- **Assignment**
After locating the line that contains "Image resolution: width=1366" in the records below, write out exactly that line and each line after it through the one that contains "Open the View", and nothing else.

- **Entries shown**
· · · · ·
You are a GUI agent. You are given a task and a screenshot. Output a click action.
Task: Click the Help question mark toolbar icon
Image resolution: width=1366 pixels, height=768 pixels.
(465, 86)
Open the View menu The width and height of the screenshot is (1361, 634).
· · · · ·
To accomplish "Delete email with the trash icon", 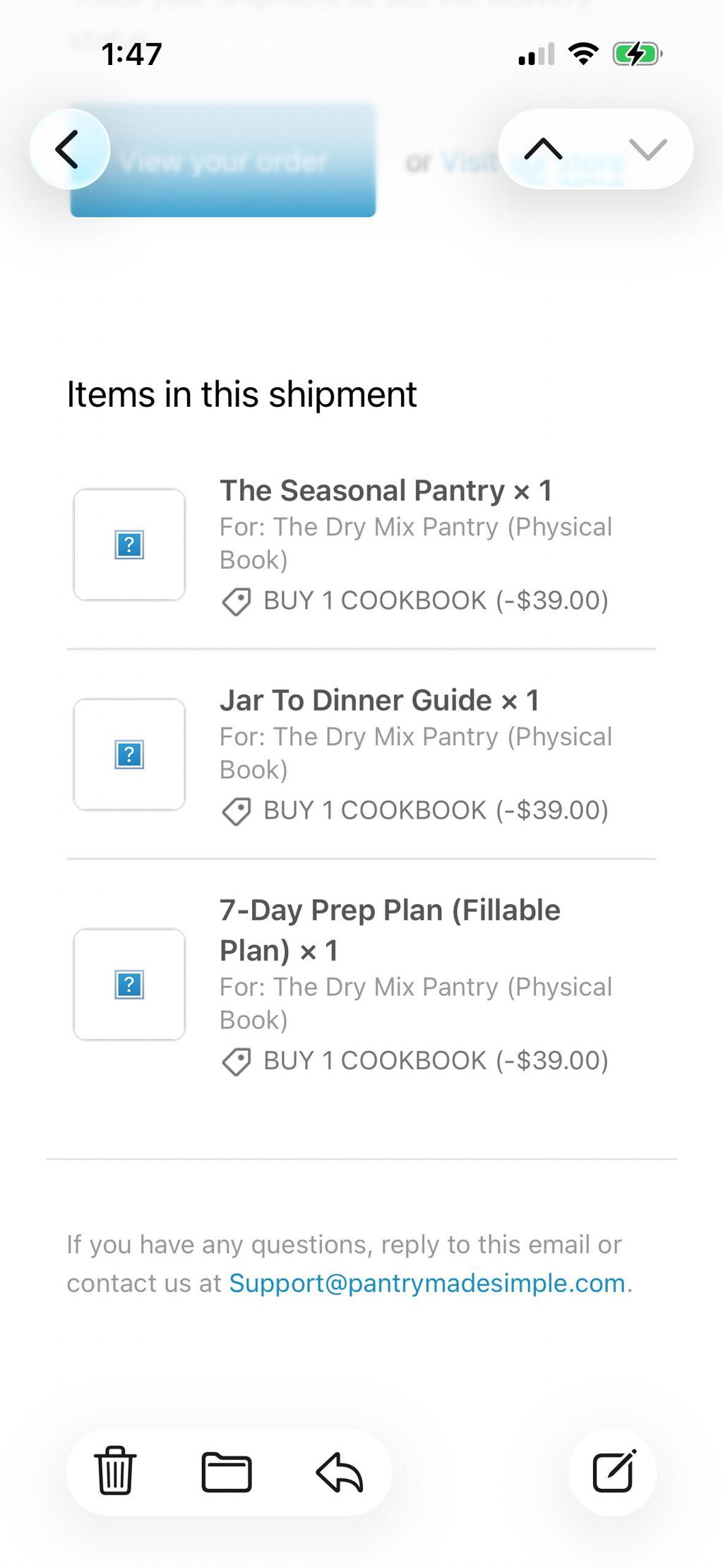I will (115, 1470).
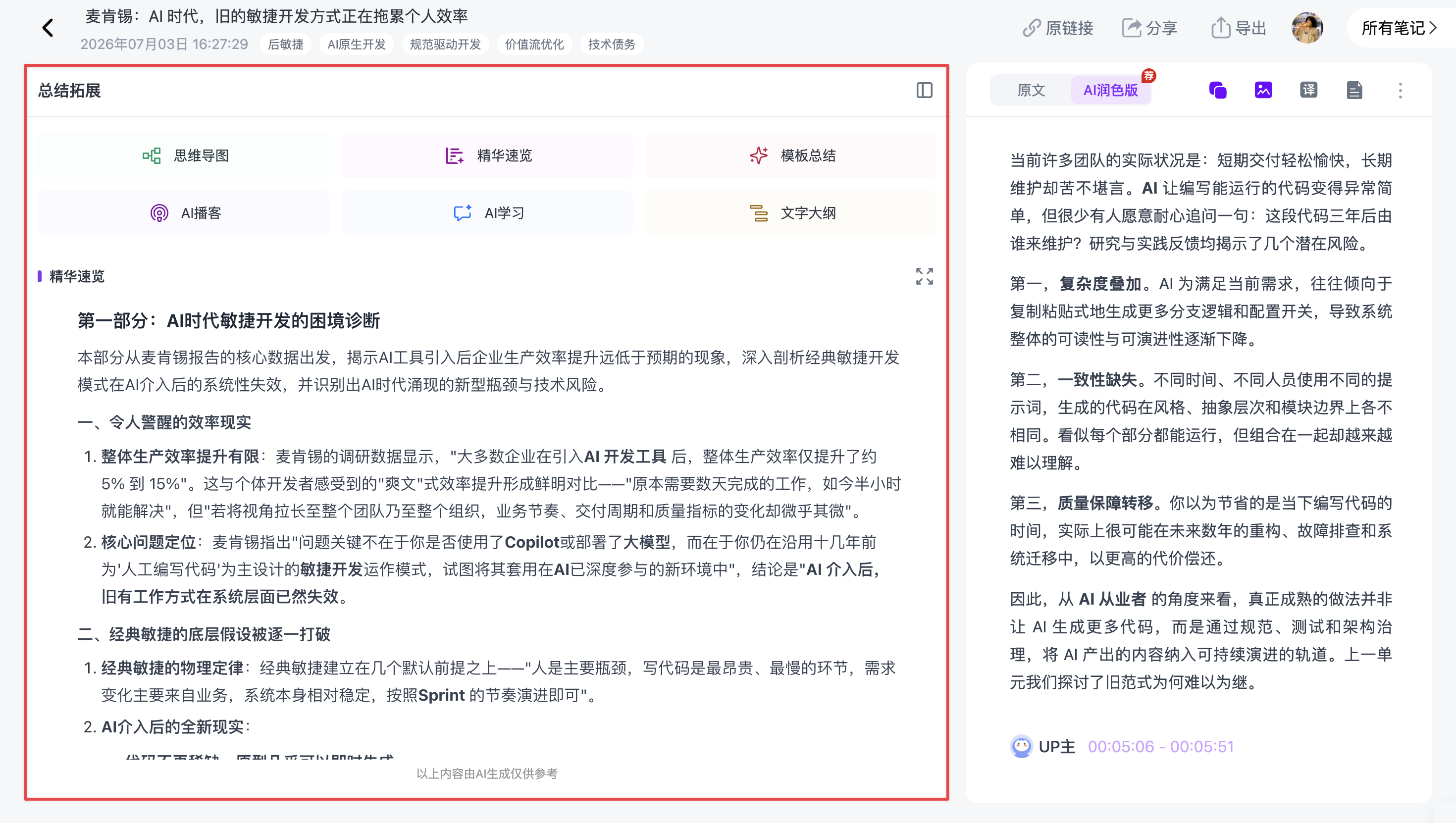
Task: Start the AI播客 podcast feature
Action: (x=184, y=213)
· · · · ·
- **Response to this exercise**
Image resolution: width=1366 pixels, height=768 pixels.
(465, 86)
Open the View menu The width and height of the screenshot is (1361, 634).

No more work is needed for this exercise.